Motoring with Paul Jolly: Financial benefits to be had with second hand cars

North Devon Gazette

With the continued shortage of new cars in the showrooms, many buyers should consider the second hand market as an alternative.

This is not such a bad thing as there are financial benefits to be had.

New cars always depreciate faster than used ones.

The depreciation ‘curve’ gets less steep the older a car gets.

Additionally, depreciation comes from your tax paid income.

This is a subject many dealers will avoid talking about when you are about to sign up for that shiny new car.
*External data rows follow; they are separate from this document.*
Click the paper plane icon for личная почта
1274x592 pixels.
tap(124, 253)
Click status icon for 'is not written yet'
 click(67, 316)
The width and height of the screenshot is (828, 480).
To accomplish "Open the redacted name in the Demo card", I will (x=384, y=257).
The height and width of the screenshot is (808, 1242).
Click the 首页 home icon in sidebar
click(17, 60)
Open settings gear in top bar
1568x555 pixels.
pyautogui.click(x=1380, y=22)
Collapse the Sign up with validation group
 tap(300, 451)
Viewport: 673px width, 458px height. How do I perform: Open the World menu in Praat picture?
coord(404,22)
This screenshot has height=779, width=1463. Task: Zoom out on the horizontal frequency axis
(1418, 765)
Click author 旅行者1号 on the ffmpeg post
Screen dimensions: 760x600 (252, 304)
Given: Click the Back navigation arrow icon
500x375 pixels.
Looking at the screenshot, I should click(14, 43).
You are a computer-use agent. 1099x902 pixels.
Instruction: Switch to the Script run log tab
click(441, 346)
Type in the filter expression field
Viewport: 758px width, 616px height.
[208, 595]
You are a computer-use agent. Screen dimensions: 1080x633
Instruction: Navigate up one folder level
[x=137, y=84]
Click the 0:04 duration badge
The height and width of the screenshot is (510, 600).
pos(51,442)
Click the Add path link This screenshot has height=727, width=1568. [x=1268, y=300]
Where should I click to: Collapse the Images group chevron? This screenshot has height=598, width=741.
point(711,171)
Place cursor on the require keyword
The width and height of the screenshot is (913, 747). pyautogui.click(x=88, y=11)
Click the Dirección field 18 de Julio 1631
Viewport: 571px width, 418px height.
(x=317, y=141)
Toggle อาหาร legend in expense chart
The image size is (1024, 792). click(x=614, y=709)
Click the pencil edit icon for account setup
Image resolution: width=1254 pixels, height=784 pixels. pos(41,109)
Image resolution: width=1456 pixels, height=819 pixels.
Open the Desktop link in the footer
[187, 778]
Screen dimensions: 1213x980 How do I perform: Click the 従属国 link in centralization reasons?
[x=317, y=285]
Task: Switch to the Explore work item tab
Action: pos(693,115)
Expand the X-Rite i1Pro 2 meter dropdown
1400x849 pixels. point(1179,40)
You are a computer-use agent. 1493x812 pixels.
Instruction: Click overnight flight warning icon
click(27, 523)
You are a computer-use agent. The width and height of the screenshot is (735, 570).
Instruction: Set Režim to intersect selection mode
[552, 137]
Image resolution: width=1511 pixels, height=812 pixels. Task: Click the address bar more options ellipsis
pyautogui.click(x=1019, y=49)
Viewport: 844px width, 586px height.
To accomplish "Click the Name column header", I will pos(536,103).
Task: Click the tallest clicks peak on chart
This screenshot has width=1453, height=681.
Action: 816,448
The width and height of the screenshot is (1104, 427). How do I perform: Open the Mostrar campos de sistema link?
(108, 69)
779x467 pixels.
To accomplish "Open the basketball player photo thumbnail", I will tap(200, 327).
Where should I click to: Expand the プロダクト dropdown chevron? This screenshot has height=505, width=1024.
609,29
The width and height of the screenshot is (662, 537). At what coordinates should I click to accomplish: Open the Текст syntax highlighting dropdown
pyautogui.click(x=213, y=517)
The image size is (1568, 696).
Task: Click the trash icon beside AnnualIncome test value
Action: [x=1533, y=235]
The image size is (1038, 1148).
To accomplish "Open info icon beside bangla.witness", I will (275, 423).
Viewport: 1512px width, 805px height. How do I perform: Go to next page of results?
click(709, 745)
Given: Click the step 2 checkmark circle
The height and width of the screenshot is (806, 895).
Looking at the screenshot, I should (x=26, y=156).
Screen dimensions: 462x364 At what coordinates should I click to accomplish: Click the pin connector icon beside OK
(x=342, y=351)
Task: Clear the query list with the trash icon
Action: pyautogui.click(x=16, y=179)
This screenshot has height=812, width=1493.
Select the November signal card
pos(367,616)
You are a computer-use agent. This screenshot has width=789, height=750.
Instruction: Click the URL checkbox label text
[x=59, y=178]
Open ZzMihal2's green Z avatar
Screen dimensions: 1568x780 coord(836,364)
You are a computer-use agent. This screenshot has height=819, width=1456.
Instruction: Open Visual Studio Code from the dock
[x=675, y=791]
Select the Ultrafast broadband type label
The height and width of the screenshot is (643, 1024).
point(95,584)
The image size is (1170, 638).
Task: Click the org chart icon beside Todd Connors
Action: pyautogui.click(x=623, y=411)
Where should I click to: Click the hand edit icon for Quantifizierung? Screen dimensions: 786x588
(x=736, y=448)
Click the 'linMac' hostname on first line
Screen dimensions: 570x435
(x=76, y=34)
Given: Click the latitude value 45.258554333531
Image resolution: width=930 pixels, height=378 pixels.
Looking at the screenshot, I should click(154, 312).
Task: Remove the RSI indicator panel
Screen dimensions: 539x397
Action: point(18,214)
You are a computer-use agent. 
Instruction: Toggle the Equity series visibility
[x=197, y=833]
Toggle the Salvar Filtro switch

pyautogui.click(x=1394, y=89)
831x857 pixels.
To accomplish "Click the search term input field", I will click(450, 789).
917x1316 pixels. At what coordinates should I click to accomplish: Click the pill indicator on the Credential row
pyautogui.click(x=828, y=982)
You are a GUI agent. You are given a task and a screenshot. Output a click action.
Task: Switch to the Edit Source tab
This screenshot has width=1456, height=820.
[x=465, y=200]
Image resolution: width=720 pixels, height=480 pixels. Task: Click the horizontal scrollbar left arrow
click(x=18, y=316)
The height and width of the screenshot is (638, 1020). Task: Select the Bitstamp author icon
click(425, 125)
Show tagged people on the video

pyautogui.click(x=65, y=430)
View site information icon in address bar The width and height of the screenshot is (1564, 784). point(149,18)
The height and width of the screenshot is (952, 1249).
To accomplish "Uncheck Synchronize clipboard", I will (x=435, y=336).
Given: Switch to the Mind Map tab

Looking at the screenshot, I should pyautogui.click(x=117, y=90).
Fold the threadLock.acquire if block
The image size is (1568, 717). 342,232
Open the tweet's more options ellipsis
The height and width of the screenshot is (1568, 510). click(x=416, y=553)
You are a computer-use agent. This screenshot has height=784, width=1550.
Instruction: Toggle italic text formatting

There are clever finance arrangements with assisted deposits, manufacturer discounts and zero percentage rates plus the option to renew or buy the car at the end of the contract.

In reality, all you are doing is paying your depreciation monthly.

Your car may have no equity left in it at the end of the term and your deposit has gone as well.

These are easy ways to own a new car and may include free servicing as well but the fact remains that depreciation is always the biggest cost to ownership.

Generally speaking, the three- and five-year thresholds are when cars become reasonable value to the consumer.

Company cars are traded in at these cut-off points and always go to car auctions as policy by the dealerships.

This is what drives down the value of used cars.

There are thousands of decent, smart and properly maintained cars at auctions every week and this is where the used car industry gets their stock in trade.

Prices are driven down by two main factors: A: Supply and demand.  B: The internet.

In the case of the latter, this has had a tremendous effect in recent years.

The Autotrader website alone has over 400,000 cars nationally at any one time to choose from.

Here are two surprising facts. It is perfectly possible to buy a car for 25 per cent of its cost new but which has 75 per cent of its life left.

And it is also perfectly possible to buy a car for ten per cent of its cost new but which has 50 per cent of its life left.